[Items from a dataset]
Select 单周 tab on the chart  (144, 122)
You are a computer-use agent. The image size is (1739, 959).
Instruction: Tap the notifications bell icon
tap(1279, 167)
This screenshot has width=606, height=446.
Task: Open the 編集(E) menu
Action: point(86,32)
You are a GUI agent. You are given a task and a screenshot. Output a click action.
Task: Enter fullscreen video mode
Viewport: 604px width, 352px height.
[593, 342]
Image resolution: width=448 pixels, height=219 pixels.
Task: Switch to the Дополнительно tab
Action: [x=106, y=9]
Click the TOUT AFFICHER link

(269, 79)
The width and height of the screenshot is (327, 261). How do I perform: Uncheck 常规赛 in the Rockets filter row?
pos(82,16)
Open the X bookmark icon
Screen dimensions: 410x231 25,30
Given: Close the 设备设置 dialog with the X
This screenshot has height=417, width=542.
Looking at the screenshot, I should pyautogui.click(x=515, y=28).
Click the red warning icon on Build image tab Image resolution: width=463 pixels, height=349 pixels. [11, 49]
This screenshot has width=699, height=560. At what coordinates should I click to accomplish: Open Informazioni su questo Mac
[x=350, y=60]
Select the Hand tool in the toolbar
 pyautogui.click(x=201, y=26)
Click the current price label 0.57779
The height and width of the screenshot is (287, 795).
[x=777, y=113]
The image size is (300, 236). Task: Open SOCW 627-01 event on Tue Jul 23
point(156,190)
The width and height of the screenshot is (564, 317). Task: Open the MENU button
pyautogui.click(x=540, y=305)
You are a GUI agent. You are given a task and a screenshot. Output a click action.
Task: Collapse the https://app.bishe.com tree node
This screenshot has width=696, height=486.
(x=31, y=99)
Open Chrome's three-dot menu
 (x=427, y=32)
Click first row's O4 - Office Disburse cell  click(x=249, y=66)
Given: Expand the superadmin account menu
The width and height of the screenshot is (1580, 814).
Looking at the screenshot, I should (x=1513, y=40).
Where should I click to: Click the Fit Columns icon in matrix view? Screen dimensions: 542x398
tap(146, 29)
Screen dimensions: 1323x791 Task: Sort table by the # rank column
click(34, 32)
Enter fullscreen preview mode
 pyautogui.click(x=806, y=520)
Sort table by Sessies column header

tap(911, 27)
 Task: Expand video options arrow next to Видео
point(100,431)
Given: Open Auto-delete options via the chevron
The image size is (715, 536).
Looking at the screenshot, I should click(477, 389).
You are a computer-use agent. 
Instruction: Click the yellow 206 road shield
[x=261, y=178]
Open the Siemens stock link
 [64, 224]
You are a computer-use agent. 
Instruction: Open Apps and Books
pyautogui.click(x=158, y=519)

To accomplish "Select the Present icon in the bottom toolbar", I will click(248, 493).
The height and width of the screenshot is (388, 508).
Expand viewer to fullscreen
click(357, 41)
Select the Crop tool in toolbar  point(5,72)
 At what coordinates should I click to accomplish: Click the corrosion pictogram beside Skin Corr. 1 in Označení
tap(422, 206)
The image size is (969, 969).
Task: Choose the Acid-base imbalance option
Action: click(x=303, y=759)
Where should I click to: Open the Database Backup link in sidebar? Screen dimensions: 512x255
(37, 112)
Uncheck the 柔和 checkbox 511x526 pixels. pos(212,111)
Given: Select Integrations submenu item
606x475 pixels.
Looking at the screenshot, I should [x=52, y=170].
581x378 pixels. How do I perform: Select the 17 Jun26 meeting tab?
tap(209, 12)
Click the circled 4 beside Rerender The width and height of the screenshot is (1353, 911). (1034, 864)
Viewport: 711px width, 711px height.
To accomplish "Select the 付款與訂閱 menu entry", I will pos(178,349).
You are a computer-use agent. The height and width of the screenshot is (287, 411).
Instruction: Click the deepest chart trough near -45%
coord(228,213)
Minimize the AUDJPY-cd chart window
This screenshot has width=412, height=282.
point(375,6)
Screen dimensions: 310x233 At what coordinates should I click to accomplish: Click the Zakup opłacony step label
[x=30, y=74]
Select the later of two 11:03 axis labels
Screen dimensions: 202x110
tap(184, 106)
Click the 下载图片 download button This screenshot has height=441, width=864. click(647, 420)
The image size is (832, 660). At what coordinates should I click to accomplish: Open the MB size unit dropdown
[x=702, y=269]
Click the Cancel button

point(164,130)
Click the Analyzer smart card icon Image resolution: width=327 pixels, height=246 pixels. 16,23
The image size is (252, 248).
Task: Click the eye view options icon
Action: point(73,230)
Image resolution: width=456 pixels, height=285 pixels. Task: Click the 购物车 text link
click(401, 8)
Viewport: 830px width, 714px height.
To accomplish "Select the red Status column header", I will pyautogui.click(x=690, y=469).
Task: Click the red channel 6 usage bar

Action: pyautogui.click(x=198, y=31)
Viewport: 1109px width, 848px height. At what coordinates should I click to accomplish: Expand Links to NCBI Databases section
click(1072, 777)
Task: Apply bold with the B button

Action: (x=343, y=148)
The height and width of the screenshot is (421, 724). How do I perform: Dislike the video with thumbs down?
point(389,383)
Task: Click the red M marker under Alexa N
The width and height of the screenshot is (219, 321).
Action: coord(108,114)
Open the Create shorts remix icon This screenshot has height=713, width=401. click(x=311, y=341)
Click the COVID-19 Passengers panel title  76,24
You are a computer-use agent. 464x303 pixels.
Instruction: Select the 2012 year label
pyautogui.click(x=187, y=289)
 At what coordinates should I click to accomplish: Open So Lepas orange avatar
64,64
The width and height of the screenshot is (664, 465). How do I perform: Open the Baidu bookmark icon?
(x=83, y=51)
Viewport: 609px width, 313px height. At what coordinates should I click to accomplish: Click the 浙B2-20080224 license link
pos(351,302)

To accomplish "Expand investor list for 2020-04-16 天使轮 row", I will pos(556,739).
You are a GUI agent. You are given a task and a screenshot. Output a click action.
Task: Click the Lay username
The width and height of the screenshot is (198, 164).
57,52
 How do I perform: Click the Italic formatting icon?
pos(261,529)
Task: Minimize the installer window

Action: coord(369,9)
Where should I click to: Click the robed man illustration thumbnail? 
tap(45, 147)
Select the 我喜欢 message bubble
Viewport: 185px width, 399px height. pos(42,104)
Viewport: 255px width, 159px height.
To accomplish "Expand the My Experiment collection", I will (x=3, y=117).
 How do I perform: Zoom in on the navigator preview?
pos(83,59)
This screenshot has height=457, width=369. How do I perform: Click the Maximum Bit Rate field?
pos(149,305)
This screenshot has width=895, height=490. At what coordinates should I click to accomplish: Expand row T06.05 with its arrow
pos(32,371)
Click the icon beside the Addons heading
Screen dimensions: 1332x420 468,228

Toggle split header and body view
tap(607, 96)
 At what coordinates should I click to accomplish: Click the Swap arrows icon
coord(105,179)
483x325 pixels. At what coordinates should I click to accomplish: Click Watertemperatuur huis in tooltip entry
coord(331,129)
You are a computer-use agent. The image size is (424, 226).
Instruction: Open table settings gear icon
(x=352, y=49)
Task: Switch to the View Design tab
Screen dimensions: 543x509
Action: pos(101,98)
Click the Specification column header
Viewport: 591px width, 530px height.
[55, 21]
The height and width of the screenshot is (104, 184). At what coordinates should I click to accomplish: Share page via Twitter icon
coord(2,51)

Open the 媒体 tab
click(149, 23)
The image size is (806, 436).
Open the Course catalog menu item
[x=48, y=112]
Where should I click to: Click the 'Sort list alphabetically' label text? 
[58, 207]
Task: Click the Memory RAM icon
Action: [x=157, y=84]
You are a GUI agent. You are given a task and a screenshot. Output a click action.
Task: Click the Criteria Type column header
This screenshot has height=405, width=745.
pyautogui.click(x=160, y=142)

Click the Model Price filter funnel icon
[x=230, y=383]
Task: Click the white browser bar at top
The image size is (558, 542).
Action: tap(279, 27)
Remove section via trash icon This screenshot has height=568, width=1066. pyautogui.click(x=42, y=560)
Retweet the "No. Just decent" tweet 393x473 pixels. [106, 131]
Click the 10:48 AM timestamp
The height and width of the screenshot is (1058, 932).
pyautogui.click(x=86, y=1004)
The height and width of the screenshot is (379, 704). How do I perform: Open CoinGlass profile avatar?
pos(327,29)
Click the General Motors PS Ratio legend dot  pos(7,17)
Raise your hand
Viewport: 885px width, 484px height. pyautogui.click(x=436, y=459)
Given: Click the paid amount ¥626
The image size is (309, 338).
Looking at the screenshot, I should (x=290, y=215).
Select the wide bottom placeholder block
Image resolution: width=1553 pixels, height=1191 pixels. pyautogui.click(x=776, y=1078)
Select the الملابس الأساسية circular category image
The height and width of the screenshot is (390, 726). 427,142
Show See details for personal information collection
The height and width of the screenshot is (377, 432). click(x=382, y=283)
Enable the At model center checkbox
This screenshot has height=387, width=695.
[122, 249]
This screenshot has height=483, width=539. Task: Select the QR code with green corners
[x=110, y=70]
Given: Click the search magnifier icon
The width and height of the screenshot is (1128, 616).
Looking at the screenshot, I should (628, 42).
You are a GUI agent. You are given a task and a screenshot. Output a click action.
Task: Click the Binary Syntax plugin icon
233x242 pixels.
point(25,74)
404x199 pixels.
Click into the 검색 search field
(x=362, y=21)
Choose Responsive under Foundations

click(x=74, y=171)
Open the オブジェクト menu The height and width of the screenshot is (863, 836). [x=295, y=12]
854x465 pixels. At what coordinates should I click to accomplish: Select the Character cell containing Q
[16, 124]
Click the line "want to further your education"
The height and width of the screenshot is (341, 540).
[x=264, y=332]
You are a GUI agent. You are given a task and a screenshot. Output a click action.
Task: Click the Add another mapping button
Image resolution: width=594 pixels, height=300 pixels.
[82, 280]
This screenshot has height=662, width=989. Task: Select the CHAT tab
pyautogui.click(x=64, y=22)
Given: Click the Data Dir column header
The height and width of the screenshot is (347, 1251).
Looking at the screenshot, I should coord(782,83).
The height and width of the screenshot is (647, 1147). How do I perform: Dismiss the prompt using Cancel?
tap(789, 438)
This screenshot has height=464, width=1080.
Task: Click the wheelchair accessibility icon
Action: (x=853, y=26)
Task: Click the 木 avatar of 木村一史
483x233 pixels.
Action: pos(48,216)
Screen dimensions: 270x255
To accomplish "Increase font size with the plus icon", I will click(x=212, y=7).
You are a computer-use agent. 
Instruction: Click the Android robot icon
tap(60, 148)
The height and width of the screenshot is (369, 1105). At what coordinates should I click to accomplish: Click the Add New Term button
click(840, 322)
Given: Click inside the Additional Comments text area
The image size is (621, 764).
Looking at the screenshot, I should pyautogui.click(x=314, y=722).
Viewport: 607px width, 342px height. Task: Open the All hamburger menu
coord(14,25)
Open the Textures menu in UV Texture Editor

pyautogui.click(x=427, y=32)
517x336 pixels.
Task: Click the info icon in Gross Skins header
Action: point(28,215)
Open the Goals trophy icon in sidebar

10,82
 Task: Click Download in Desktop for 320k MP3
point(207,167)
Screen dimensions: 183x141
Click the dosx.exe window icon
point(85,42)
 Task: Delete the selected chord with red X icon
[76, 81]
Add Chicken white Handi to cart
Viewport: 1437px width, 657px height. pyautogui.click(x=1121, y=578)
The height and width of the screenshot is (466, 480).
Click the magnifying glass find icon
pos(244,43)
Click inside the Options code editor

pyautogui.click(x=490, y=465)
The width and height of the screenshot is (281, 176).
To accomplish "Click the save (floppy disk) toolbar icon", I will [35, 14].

**Work request**
Which lines above run from the one containing "581x378 pixels. How" to the one containing "Select the later of two 11:03 axis labels"? Give them again exactly, both ends included.

**Your response**
581x378 pixels. How do I perform: Select the 17 Jun26 meeting tab?
tap(209, 12)
Click the circled 4 beside Rerender The width and height of the screenshot is (1353, 911). (1034, 864)
Viewport: 711px width, 711px height.
To accomplish "Select the 付款與訂閱 menu entry", I will pos(178,349).
You are a computer-use agent. The height and width of the screenshot is (287, 411).
Instruction: Click the deepest chart trough near -45%
coord(228,213)
Minimize the AUDJPY-cd chart window
This screenshot has width=412, height=282.
point(375,6)
Screen dimensions: 310x233 At what coordinates should I click to accomplish: Click the Zakup opłacony step label
[x=30, y=74]
Select the later of two 11:03 axis labels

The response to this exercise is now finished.